TMP is a film that benefits from repeat viewings.
When most people saw it for the first time in 1979 the main thought was "visually impressive...but long and slow" and people weren't going to go back to the theater 3 or 4 times to rewatch and notice the quality of it.
And since the VCR was a brand new technology most people didn't have that option either.
Today with the ability to watch it any time you can go back and appreciate the other things in the film and get over the fact is was slow because you already understand and accept that.
Ironically I think TUC is the opposite. I think it's a film that was pretty impressive when you saw it once or twice. After repeated viewings though you notice a lot of things that, at least IMHO, make it less of a great film that it seemed to be after you first saw it.
And, even though I don't personally agree, if you think Bennett and Meyer started making the films look cheaper, I don't think you can hold them responsible. They really were working on a very limited budget, especially for a sci-fi film in the 80's.
After Roddenberry spent money like a drunken gambler on TMP Paramount was absolutely determined to not let that happen again and basically told Meyer and Bennett.....this is all were giving you, make it work and don't ask for anymore and I personally think they did a great job with the pretty small amount of $ they were given. Especially when compared to "The Empire Strikes Back" and "Return of the Jedi" which had blank checkbooks because Lucas and Fox knew 100% that the films would make back far more than whatever they spent.
Star Trek films never had that luxury and basically everyone held their breath when a new film came out hoping it would be a success.
To be fair it wasn't Roddenberry spending like a drunken gambler, it was the studio....the film started as a pilot for a tv series, and then a tv movie, and eventually a feature film once Close Encounters did decent money. Sets were built, and rebuilt, and models made each time. Then they tried basically setting up an effects house, which then didn't finish anything, and because they had presold the movie, including TV rights, for large sums, an would lose large sums in litigation if they didn't get it done in time, they had to keep throwing money at it to get it done in time.
It's like a 6 year project that went down to the line, with it being basically a finished draft at the premier. Not even a final one. So it cost a lot, but not really because of gene.

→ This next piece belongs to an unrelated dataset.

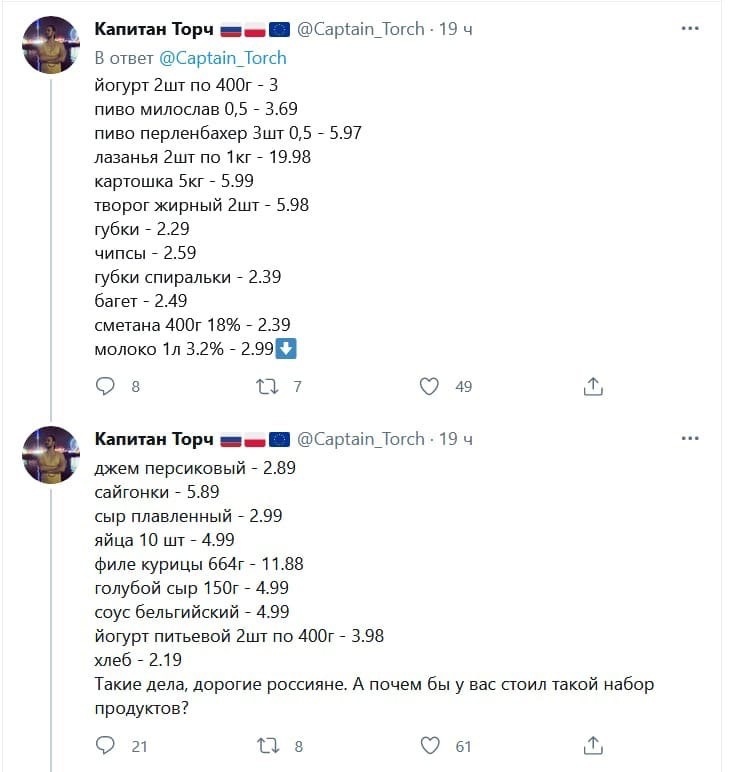Viewport: 735px width, 772px height.
Task: Open the @Captain_Torch reply-to mention link
Action: [x=223, y=58]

Star Trek V has almost the same problem, but inverse with the money (the studio kept cutting budget)
If it's one thing those films should have taught the studio, it's to be more flexible with release dates and pay attention to things like strikes. Your audience will understand those delays more than a rush job movie. (I know....how does a 6 year cycle constitute rush job? 500 effects shots in six months. That and more false starts than the Olympics.)
The later films are not done one the cheap because these studio didn't make money on the first either....they just wanted to maximise profit rather than have artisan work like the first. Hire cheaper crew and composers, recycle effects and models, and even rewrite the concepts to draw in a perceived wider demographic. The only TOS film to have an ambition beyond this was STV....which ultimately got battered by two strikes and large budget cuts when shooting began. One can't help but feel Shatner didn't make the right friends at the studio.
The films that my friends and I felt were the best as children, really, in retrospect, weren't. Khan took the world building back by almost a century, and TUC took the character development and social science fiction back by almost the same amount, for the sake of clumsy polemic.
But TMP? Genuine motion picture, genuinely doing something new and progressive.